Alexander Chow-Stuart

Most Helpful Customer Reviews

58 of 60 people found the following review helpful By Jan P. Dennis on March 22, 2007
Format: Audio CD
There're three types of pianistic virtuosity, I'm thinking: the blow-you-out-of-the-water type, with such outrageous technique and flair as to drop jaws, such as John Wolf Brennan, Jean-Michel Pilc, or Vijay Iyer; the totally natural type, whose effortless mastery astounds not by sheer brilliance but by total command of all aspects of playing as well as startling imagination, such as Bill Evans or Brad Mehldau; and, thirdly, the hard-won type, where subtlety, nuance, and understatement dominate, and which in the end may be the most rewarding of all, which Kenny Baron, Mulgrew Miller, and, most significantly, Frank Kimbrough exemplify.

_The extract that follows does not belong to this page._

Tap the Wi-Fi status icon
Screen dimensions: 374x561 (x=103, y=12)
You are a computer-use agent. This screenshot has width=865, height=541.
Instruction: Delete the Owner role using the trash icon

Then there's the extremely rare player who combines all three, Keith Jarrett, McCoy Tyner, and, perhaps, Jason Moran immediately coming to mind. I think it's safe to add Robert Glasper to that last category, even though this is just his third session as leader.

He seems able to do anything he wants, be it a romantically drenched, haunting, Sehnsuct-filled outing, recalling, remarkably, both Esbjorn Svensson and Frank Kimbrough at once ("Maiden Voyage/Everything in Its Right Place"); a drop-dead gorgeous reading of Sam Rivers's great ballad, "Beatrice" (taken at an irreverent gallop during the entire middle section), evoking a Jacky Terrasson-meets-Jean-Michel-Pilc sensibility, or the gospel-drenched "Y'Outta Praise Him," so thick in Church that it makes Cyrus Chestnut's You Are My Sunshine seem downright secular.

His band follows his every step with absolute ease. Damion Reid on drums especially impresses. With Ari Hoenig, Jeff Ballard, Eric Harland, and Michael Sarin, he's bringing a new, more expressivistic, almost lead-instrument sensibility to the bandstand.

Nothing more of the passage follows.